More Video of the Seething Mob that Assaulted Women in Port Townsend, Washington
Celebrating diversity with misogyny
When Dawn Land arrived at the Port Townsend, Washington City Hall on 15 August, an angry, “threatening” crowd was already waiting. It was 4:01 PM.
“Their goal was to claim that space and fill the city council meeting with their people in order to prevent any of us from speaking,” Land explains. “Unfortunately, they succeeded.”
By the time the city council meeting began, “it would have been dangerous for any of us to walk through the crowd there.”
Land and a small group of less than three dozen people, mostly women in their 70s and 80s, had come to support Julie Jaman, the 80 year-old Port Townsend resident who was recently banned from the city pool for refusing to shower in front of a man.
Whipped into a frenzy by the mayor and the YMCA, which manages the pool, the crowd of hundreds screamed slogans, physically assaulted them, stole and damaged property, all while they “kettled” Dawn and her friends against a brick wall.
After all, their crime was to demand respect for women’s boundaries, so the mob had to punish them by respecting no boundaries at all.
In video clips shared with The Distance, members of the crowd can be seen riding bicycles close to the press conference participants like sharks in the water. Land caught one man on camera “encroaching on the space of a couple of our group.”
“When the male turns around and admonished the antagonizer, he throws his hands up and feigns innocence,” she explains.
As the women began to speak, the crowd waiting outside of City Hall began to cross the street and became aggressive.
“It’s 5:46,” Dawn Land says, “and suddenly, we are cramped for space.”
“There is a crazy, misogynistic man who has thrown himself on the ground among us,” she says. “He’s right behind Amy.”
Clearly disturbed, the man appears in other videos before the press conference dragging his posterior on the ground like a dog with worms.
Here, he can be seen crawling between women’s legs in a clear effort to break boundaries and alarm them. He was later arrested for stealing a woman’s shoe.
“He’s shouting hateful things, he accuses us of pushing him down, when in fact he is pushing all of us.

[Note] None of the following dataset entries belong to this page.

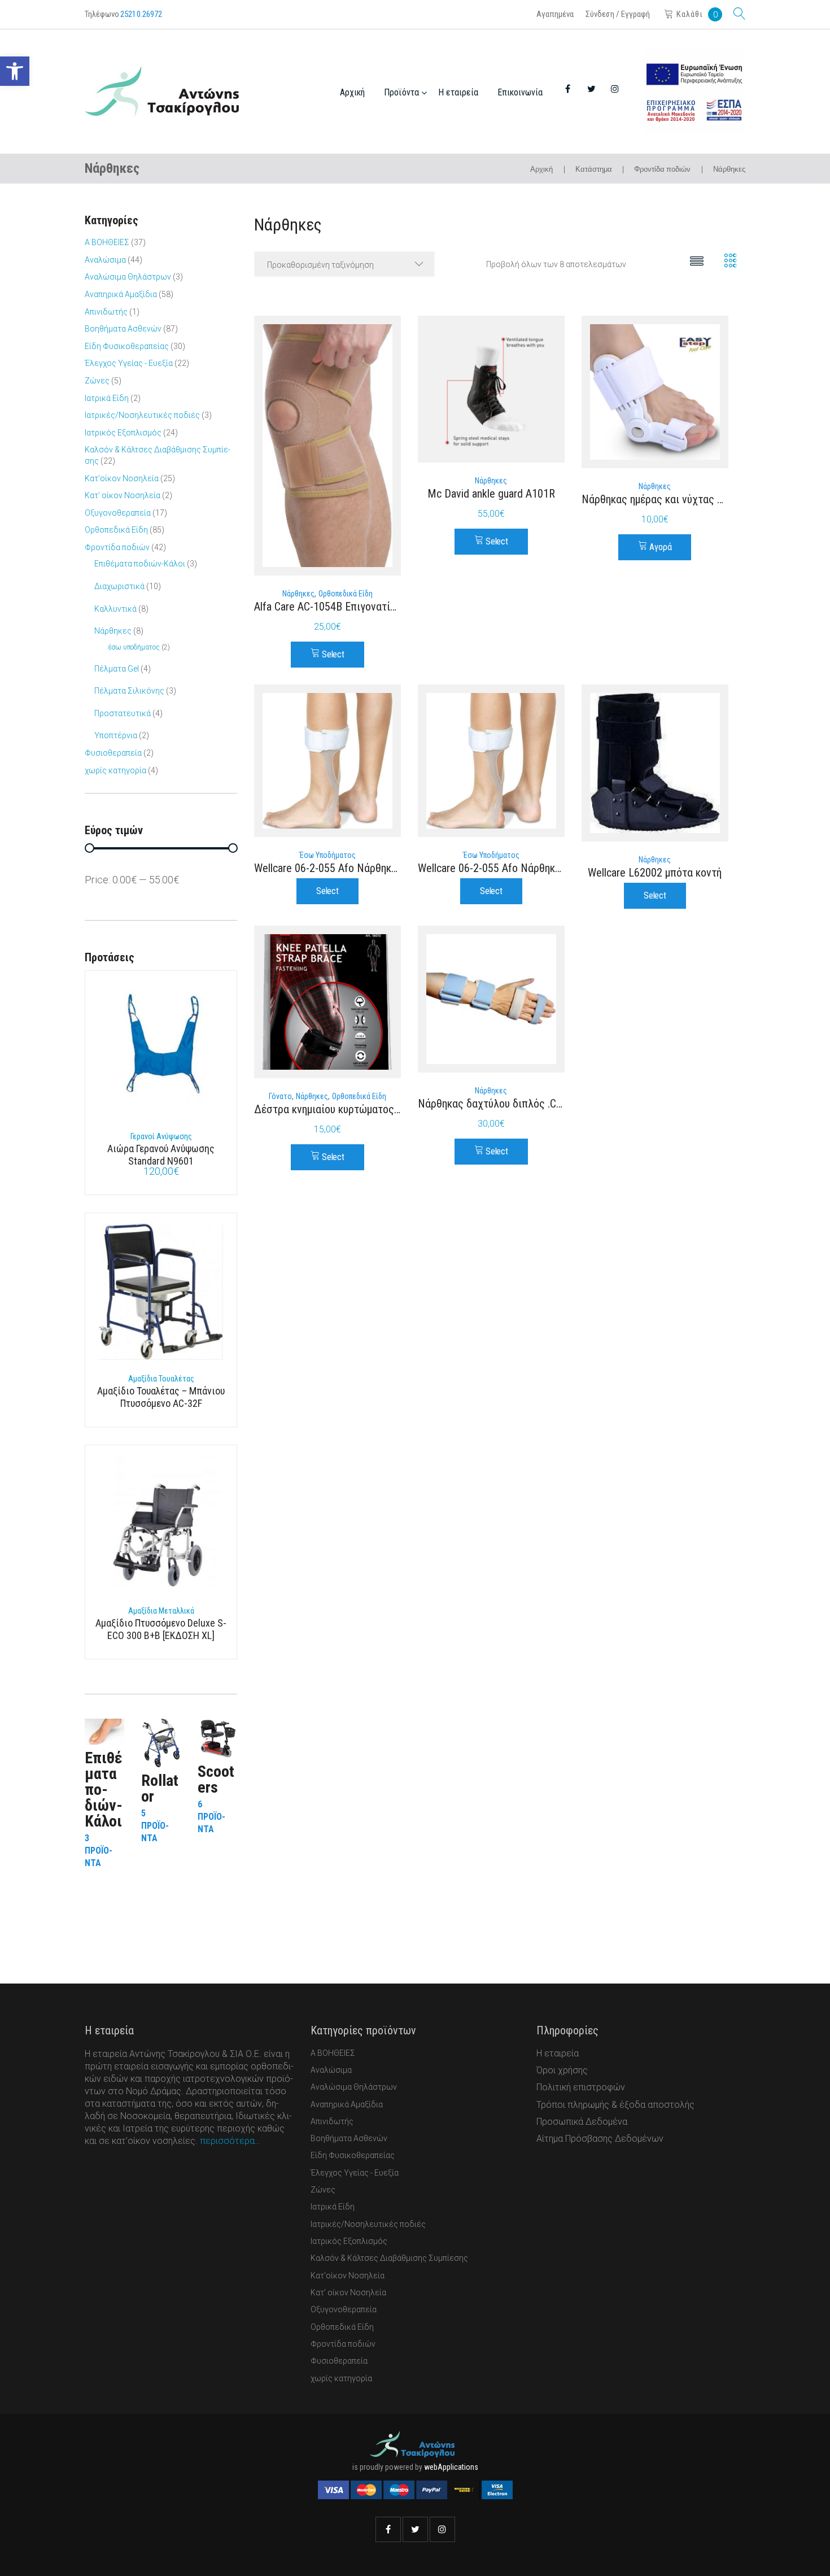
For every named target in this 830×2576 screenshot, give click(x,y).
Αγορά (660, 547)
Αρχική (352, 92)
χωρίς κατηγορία (115, 770)
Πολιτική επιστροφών (580, 2087)
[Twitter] (415, 2529)
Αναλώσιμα (105, 259)
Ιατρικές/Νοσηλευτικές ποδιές (142, 415)
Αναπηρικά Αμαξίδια (121, 294)
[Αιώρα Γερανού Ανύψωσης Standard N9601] (160, 1052)
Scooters (216, 1779)
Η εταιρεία (458, 92)
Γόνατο (280, 1096)
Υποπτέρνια (115, 735)
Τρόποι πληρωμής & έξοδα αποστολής (615, 2104)
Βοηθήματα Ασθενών (123, 328)
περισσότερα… (230, 2140)
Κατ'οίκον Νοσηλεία (122, 478)
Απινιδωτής (106, 311)
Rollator (159, 1788)
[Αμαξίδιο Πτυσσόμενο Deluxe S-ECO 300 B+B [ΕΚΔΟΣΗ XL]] (160, 1526)
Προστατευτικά (122, 713)
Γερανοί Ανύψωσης (161, 1136)
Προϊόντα (401, 92)
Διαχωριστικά (119, 586)
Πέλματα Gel (116, 668)
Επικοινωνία (520, 92)
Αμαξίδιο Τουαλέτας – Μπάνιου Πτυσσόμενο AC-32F (161, 1397)
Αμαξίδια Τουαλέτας (161, 1378)
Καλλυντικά (115, 608)
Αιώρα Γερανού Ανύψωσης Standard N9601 (161, 1155)
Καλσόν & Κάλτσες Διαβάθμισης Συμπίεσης (389, 2258)
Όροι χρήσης (562, 2070)
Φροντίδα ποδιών (662, 168)
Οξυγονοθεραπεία (118, 512)
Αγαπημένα (555, 14)
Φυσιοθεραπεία (113, 752)
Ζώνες (97, 380)
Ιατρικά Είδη (107, 398)
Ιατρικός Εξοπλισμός (123, 432)
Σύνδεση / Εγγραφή (618, 14)
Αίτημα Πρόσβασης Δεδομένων (599, 2138)
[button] (14, 71)
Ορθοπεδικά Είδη (345, 593)
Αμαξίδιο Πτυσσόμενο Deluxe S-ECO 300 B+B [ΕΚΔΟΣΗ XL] (160, 1629)
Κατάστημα (593, 168)
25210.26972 (141, 14)
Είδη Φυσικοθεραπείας (127, 346)
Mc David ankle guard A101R (491, 493)
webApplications (451, 2467)
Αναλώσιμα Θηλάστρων (128, 276)
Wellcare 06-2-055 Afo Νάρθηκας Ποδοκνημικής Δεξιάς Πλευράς (564, 868)
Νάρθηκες (298, 593)
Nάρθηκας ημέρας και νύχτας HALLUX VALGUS (687, 499)
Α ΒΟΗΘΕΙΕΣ (107, 242)
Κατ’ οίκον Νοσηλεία (122, 495)
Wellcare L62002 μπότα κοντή (655, 872)
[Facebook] (388, 2529)
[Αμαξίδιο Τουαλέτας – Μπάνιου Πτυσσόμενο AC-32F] (160, 1294)
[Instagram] (442, 2529)
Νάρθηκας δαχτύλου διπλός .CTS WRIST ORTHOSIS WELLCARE (560, 1103)
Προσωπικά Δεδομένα (581, 2121)
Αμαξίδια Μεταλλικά (161, 1610)
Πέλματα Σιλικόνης (129, 690)
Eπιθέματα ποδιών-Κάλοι (139, 563)
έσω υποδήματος (327, 855)
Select (333, 654)
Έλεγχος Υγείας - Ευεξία (129, 363)
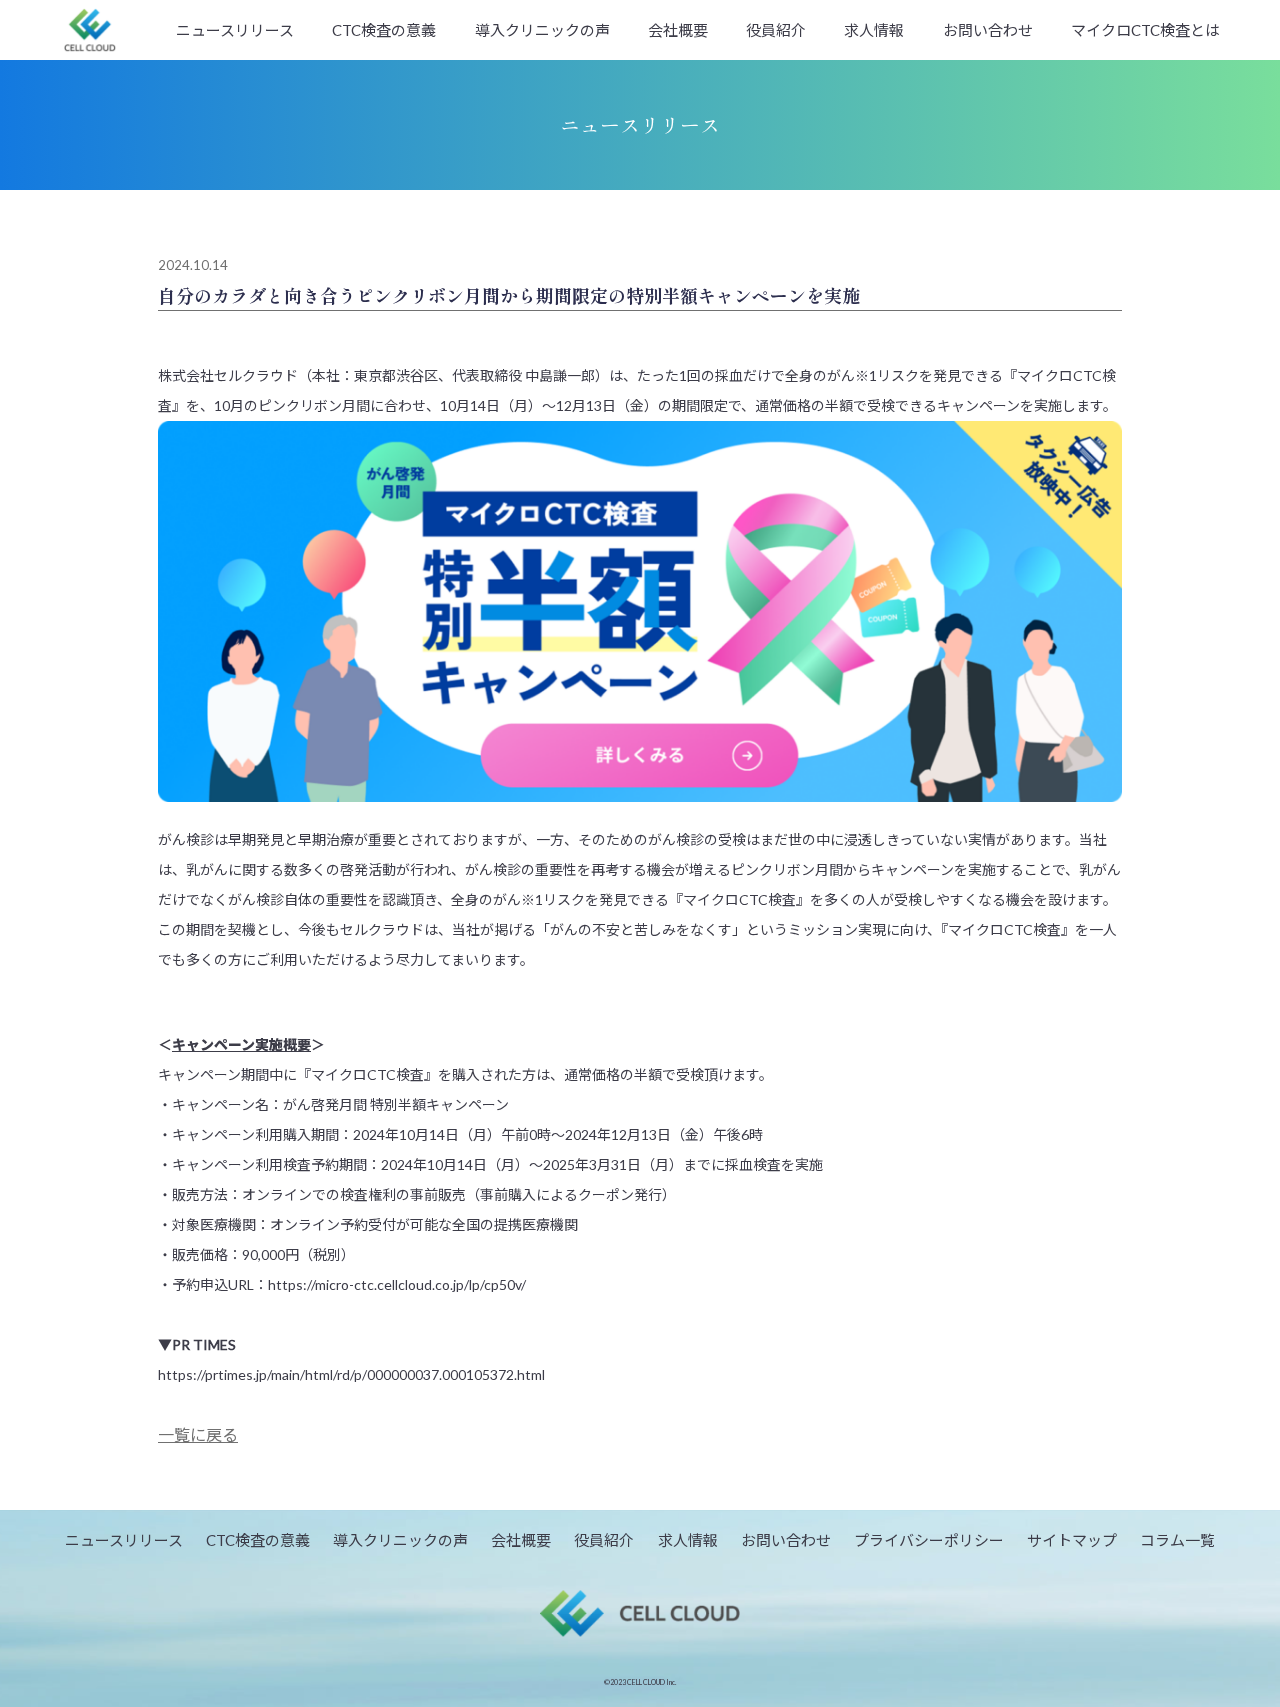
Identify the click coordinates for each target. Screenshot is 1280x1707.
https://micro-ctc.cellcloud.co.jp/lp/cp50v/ (397, 1284)
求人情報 (874, 30)
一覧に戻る (198, 1434)
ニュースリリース (235, 30)
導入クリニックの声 (542, 30)
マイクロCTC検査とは (1145, 30)
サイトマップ (1072, 1540)
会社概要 (678, 30)
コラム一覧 (1177, 1540)
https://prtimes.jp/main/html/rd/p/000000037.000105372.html (351, 1374)
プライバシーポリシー (929, 1540)
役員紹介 (776, 30)
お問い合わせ (988, 30)
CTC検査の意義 (384, 30)
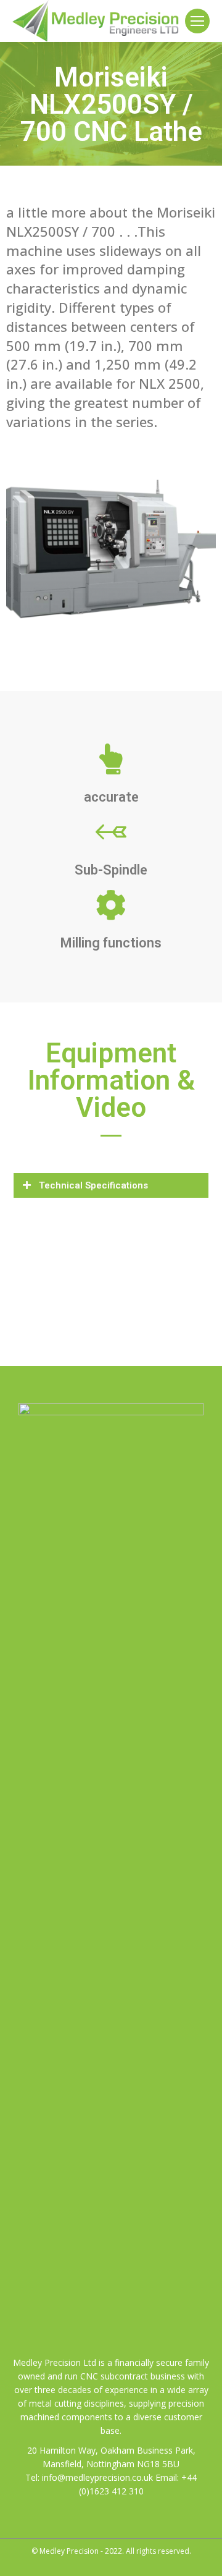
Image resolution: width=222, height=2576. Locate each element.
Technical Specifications (93, 1185)
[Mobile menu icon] (197, 21)
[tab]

He tries to claim victim, saying we kicked him,” Dawn says.
“When everyone around him calls him out for lying, he doesn’t seem the least bit bothered.”
Also unbothered was the woman holding his hand and comforting him while he performed this ridiculous trauma.
By 5:50 PM, the small circle of women had been cramped into “a tight huddle of bodies packed together.”
“There is an outer circle, compromised of both men and women, all facing outward, encircling the tight mass of women.”
Linking arms, they tried to maintain a perimeter against the much larger crowd. “I’m in the outer group, facing outward, blocking with my one remaining sign,” she says.
“Those in the outer circle keep shifting to the left or right, quickly trying to prevent any gaps from being breached.”
The situation became too confused and chaotic for Dawn Land to continue filming the entire time.
“There are men, all larger than me, screaming in our faces. We are pushed from above. We are pushed from below. I can feel someone pushing and trying to grab the left side of my sign.”
“At this point, someone rips April’s suffragette flags off the wall and runs,” she says. “I think it was the threatening-looking guy who was yelling in my face earlier that Abraham Lincoln was racist.”
It took another half-hour for police to escort Dawn Land and her companions from the scene. “We were all pretty shaken up at that moment,” she says.
As she left the scene with a friend, “two males approached me. They kept trying to engage me and the police officers told them to leave us all alone.”
Ignoring the police, the men re-approached the women with a female friend moments later to ask why she carried “such a disrespectful sign.”
Because they did not want to be followed to their vehicle, and a manned state police cruiser was just a few feet away, Dawn and her friend engaged the three young people.
But they “didn’t really have anything to say. They kept repeating talking points and criticizing me and my sign.”
As they tried to engage the children in conversation, a confederate ran up and snatched the sign. He later returned it destroyed.
“In hindsight, it was clear to me that their intent the entire time was to rob me of my property,” she says.
Dawn Land has pressed charges. “I’m not sure the officer is taking them seriously,” she says, “but I’m not dropping them.”